* [PATCH] lib: free pagelist on error in iov_iter_extract_pages()
@ 2026-05-08 11:13 Dmitry Antipov
2026-05-08 18:33 ` Caleb Sander Mateos
2026-05-08 21:48 ` Andrew Morton
0 siblings, 2 replies; 7+ messages in thread
From: Dmitry Antipov @ 2026-05-08 11:13 UTC (permalink / raw)
To: Jens Axboe, Andrew Morton
Cc: Christoph Hellwig, linux-block, linux-fsdevel, lvc-project,
Dmitry Antipov, Fedor Pchelkin
Since 'iov_iter_extract_pages()' may allocate new pagelist if the passed
one isn't large enough, the worst-case scenario may be:
...
struct page *stack_pages[SMALL];
struct page **pages = stack_pages;
...
if (iov_iter_extract_pages(i..., &pages, ...) <= 0) {
/* Even in case of error, new pagelist may be allocated */
if (pages != stack_pages)
kvfree(pages); [1]
/* The rest of error handling and return */
}
/* Regular flow */
...
if (pages != stack_pages)
kvfree(pages);
...
return 0;
If you're unlucky so SMALL amount of pages wasn't enough and new
pagelist was allocated, missing [1] causes the memory leak similar
to one I've recently observed and fixed for 6.12 in [2]. So adjust
'iov_iter_extract_pages()' to make such a cleanup itself rather than
rely on caller's handling on error paths, thus making [1] not needed.
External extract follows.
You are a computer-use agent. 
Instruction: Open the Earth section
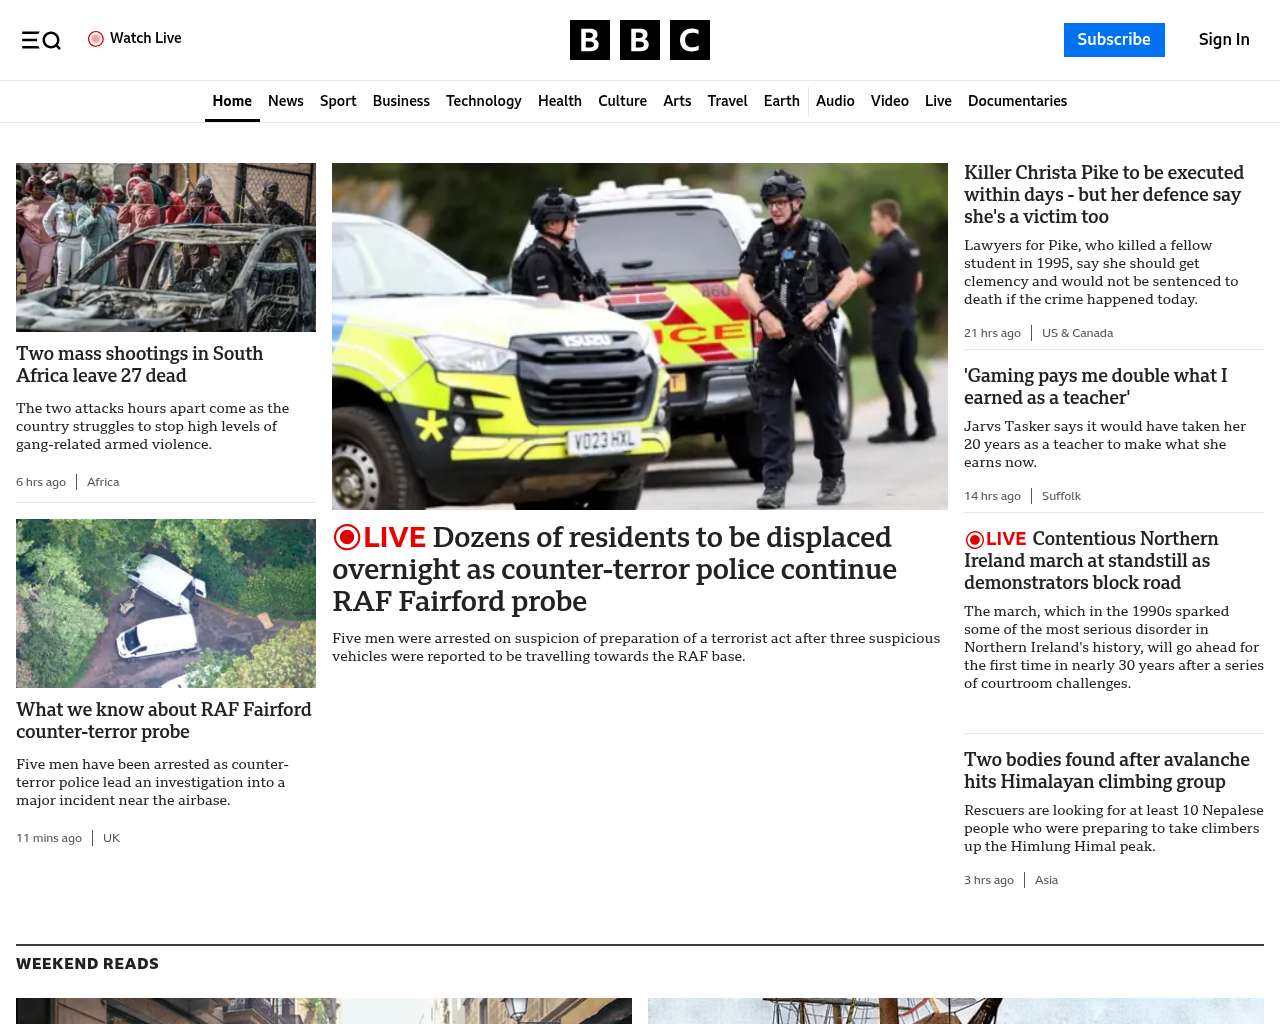[782, 101]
[2] https://lore.kernel.org/stable/20260505094529.406783-1-dmantipov@yandex.ru/T/#u
Suggested-by: Fedor Pchelkin <pchelkin@ispras.ru>
Signed-off-by: Dmitry Antipov <dmantipov@yandex.ru>
---
lib/iov_iter.c | 54 ++++++++++++++++++++++++++++++--------------------
1 file changed, 33 insertions(+), 21 deletions(-)
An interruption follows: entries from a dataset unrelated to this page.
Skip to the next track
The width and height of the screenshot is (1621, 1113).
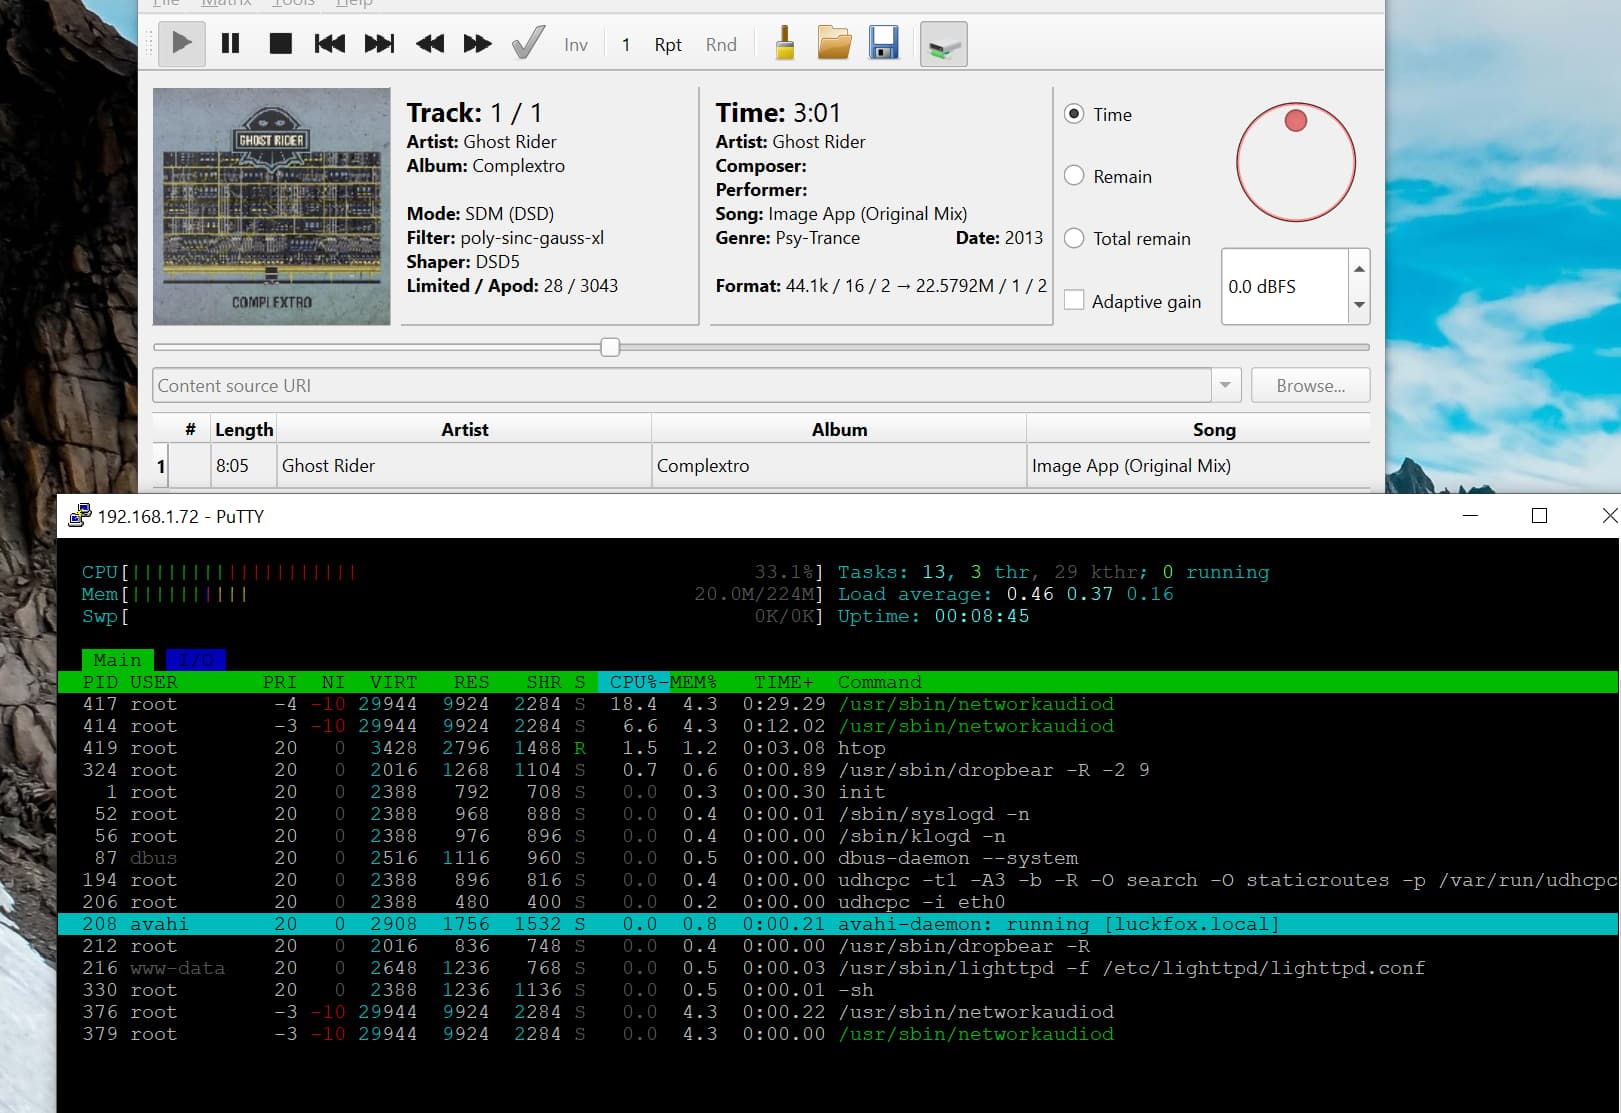tap(379, 44)
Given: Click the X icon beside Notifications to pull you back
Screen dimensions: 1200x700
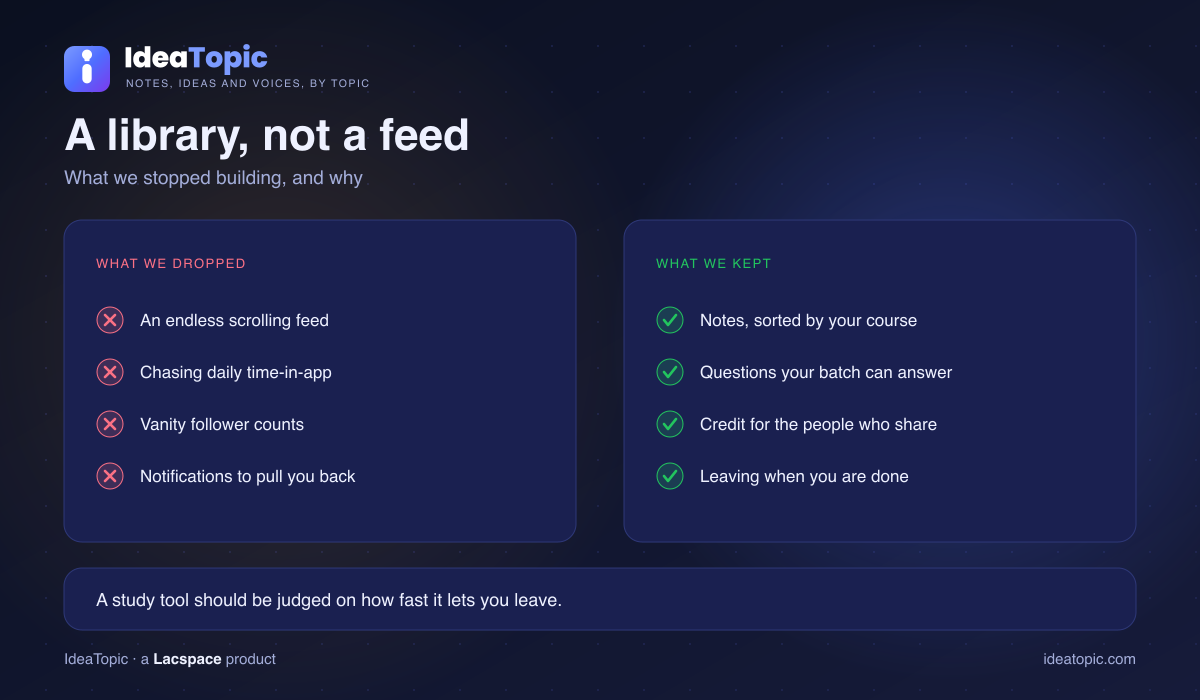Looking at the screenshot, I should point(109,476).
diff --git a/lib/iov_iter.c b/lib/iov_iter.c
index 243662af1af7..46dd11913df0 100644
--- a/lib/iov_iter.c
+++ b/lib/iov_iter.c
@@ -1807,7 +1807,8 @@ static ssize_t iov_iter_extract_user_pages(struct iov_iter *i,
* (*) Use with ITER_DISCARD is not supported as that has no content.
*
* On success, the function sets *@pages to the new pagelist, if allocated, and
- * sets *offset0 to the offset into the first page.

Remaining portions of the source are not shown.